Restoration times for Storms (Florida Power Light) Content.jpgRestoration times for Hurricane Ian and several other recent storms in FPL’s service territory. Power was fully restored for customers affected by Ian within eight days, quicker than the restorations for Hurricanes Charley (2004), Wilma (2005), and Irma (2017). | Florida Power & Light

 

Additional investments by FPL in its infrastructure include burying distribution lines. The utility has provided incentives to “underground anybody that wants to go forward,” Miranda said. Though he acknowledged the impact of this program has mainly been seen in wealthy communities, he said FPL plans to have “all our main feeder lines … hardened or underground” by 2025.

The utility also upped its vegetation management program, going from trimming plants on 8,000 miles of transmission lines annually in 2005 to 15,000 miles in 2021, and installing 183,000 grid monitoring devices on its facilities, up from just 257 in 2005. In addition, FPL implemented a program to inspect all of its distribution poles, which Miranda admitted has delivered benefits beyond anything he expected.

“I will tell you … I did not agree with a pole inspection program [at that time],” Miranda said. “But what we found is, a pole inspection program is one of those unsung hero programs; they have made a huge difference in our hurricane response. We have replaced over 100,000 poles … over the last 20 years.”

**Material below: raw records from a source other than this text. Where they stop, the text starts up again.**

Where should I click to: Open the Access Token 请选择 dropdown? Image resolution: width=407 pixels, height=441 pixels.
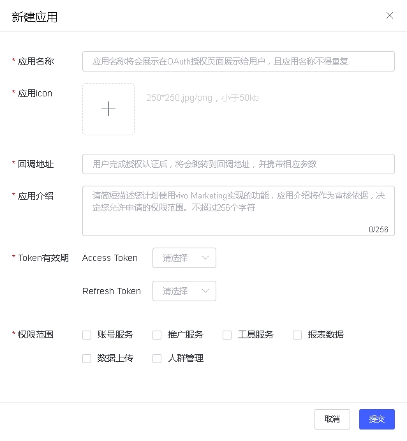point(184,258)
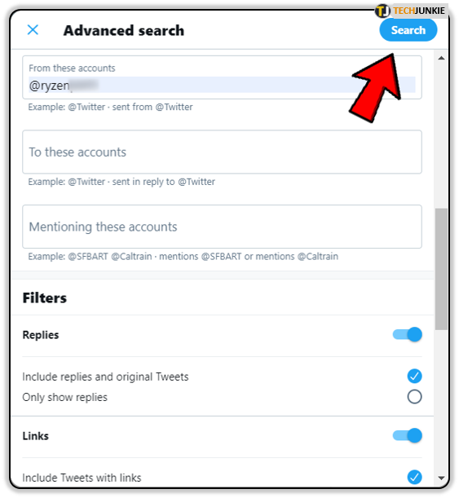The image size is (459, 498).
Task: Click the Mentioning these accounts field
Action: [x=222, y=227]
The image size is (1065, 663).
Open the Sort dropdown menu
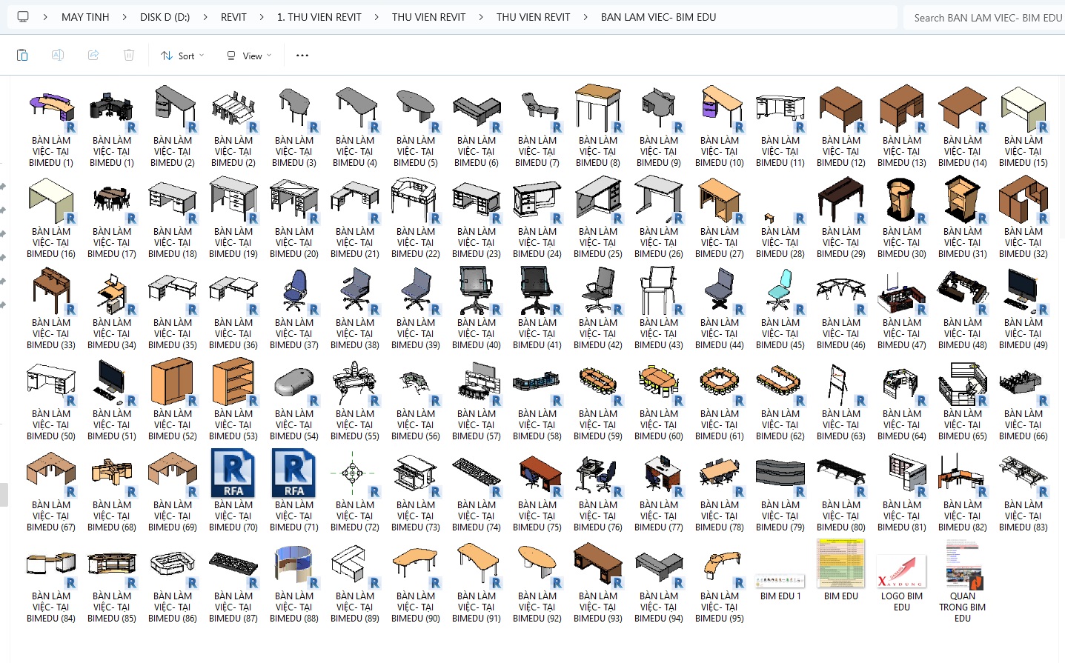tap(182, 56)
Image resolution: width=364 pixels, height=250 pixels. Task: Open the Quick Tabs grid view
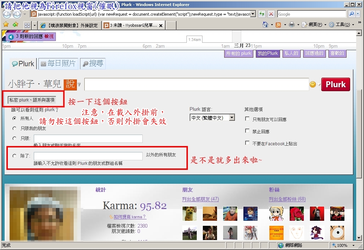pyautogui.click(x=27, y=25)
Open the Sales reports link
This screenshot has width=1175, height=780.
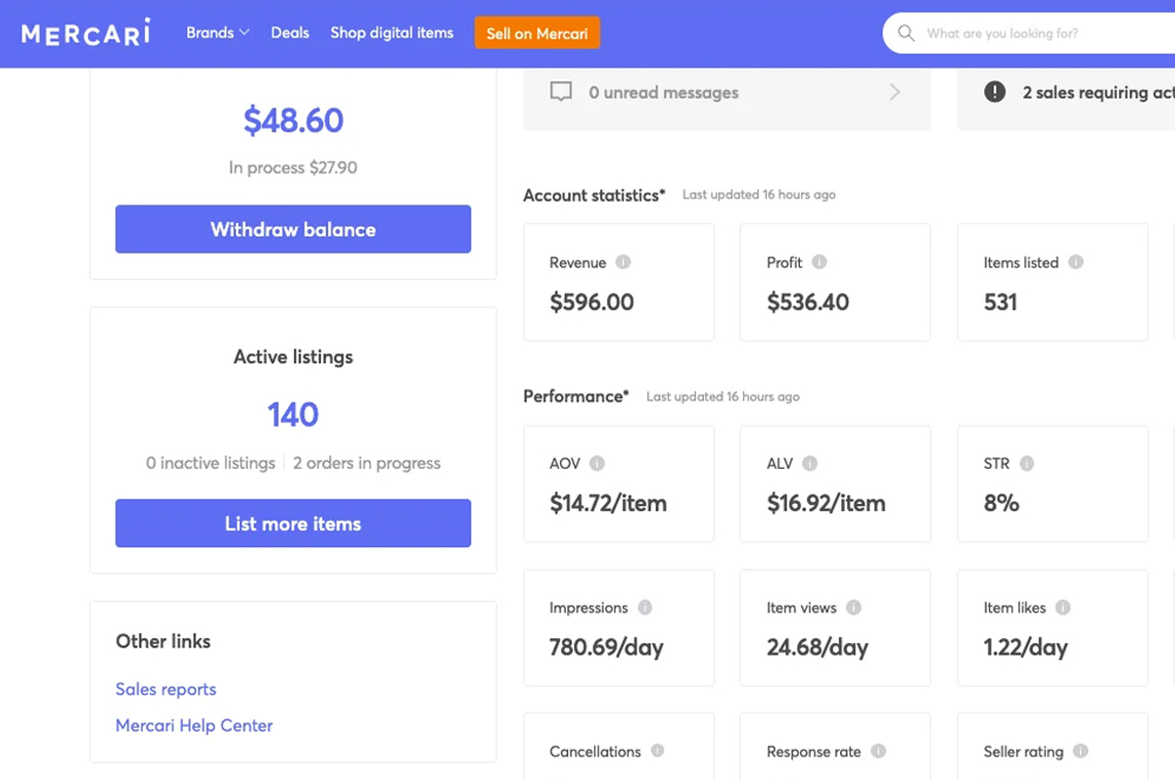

Another target of Storm Secure was the response process itself; Miranda said the restoration for Ian required the mobilization of about 21,000 line workers, with 38 sites to stage, process and park resources and vehicles; 470,000 meals were served during the restoration process, with 2.7 million bottles of water and 2.2 million gallons of fuel consumed.

Asked by SERC Chair Todd Hillman “how you got to pay for all that” — noting that he had “worked with lots of state commissions in the past” — Miranda acknowledged the improvements needed significant investment from the state. He pointed out that with a $1.3 trillion economy in Florida, “every day you lose power is several billion dollars of economic impact.”

“That’s how we walk them through it,” he said.